* [EXERCISE AIM]:
Your job with the data below is to output exactly the lines from the one holding "Biaya Ekspedisi (200, 1422)" down to the one holding "Layanan Logistik (788, 1422)", both included, and no others.

:: DATA FOR PROCESSING ::

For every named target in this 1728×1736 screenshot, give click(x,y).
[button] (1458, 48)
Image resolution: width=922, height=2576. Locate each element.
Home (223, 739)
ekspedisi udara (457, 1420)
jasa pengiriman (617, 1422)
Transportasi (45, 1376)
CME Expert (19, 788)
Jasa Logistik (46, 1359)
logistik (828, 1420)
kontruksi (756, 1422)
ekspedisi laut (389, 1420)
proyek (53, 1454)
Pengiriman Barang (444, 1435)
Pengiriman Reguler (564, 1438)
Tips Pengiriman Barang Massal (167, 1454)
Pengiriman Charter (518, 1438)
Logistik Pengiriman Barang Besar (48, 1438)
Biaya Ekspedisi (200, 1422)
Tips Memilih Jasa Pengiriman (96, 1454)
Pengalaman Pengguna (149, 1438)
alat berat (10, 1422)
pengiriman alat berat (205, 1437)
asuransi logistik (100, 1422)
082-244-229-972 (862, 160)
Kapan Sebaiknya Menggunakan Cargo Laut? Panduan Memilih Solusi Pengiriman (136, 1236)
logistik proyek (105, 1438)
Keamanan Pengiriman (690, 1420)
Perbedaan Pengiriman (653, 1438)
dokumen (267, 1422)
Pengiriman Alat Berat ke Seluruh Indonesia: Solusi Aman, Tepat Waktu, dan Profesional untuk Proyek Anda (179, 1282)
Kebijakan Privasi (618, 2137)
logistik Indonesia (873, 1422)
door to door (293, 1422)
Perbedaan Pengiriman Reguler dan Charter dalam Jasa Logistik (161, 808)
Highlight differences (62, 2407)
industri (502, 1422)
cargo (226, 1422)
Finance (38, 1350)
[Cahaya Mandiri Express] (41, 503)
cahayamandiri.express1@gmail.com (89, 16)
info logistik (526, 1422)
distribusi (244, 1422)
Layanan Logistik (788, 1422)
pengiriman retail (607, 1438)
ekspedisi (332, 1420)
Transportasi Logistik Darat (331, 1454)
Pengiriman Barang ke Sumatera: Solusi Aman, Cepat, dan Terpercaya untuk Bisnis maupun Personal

:::

* [TASK ANSWER]:
Biaya Ekspedisi (200, 1422)
Tips Memilih Jasa Pengiriman (96, 1454)
Pengalaman Pengguna (149, 1438)
alat berat (10, 1422)
pengiriman alat berat (205, 1437)
asuransi logistik (100, 1422)
082-244-229-972 (862, 160)
Kapan Sebaiknya Menggunakan Cargo Laut? Panduan Memilih Solusi Pengiriman (136, 1236)
logistik proyek (105, 1438)
Keamanan Pengiriman (690, 1420)
Perbedaan Pengiriman (653, 1438)
dokumen (267, 1422)
Pengiriman Alat Berat ke Seluruh Indonesia: Solusi Aman, Tepat Waktu, dan Profesional untuk Proyek Anda (179, 1282)
Kebijakan Privasi (618, 2137)
logistik Indonesia (873, 1422)
door to door (293, 1422)
Perbedaan Pengiriman Reguler dan Charter dalam Jasa Logistik (161, 808)
Highlight differences (62, 2407)
industri (502, 1422)
cargo (226, 1422)
Finance (38, 1350)
[Cahaya Mandiri Express] (41, 503)
cahayamandiri.express1@gmail.com (89, 16)
info logistik (526, 1422)
distribusi (244, 1422)
Layanan Logistik (788, 1422)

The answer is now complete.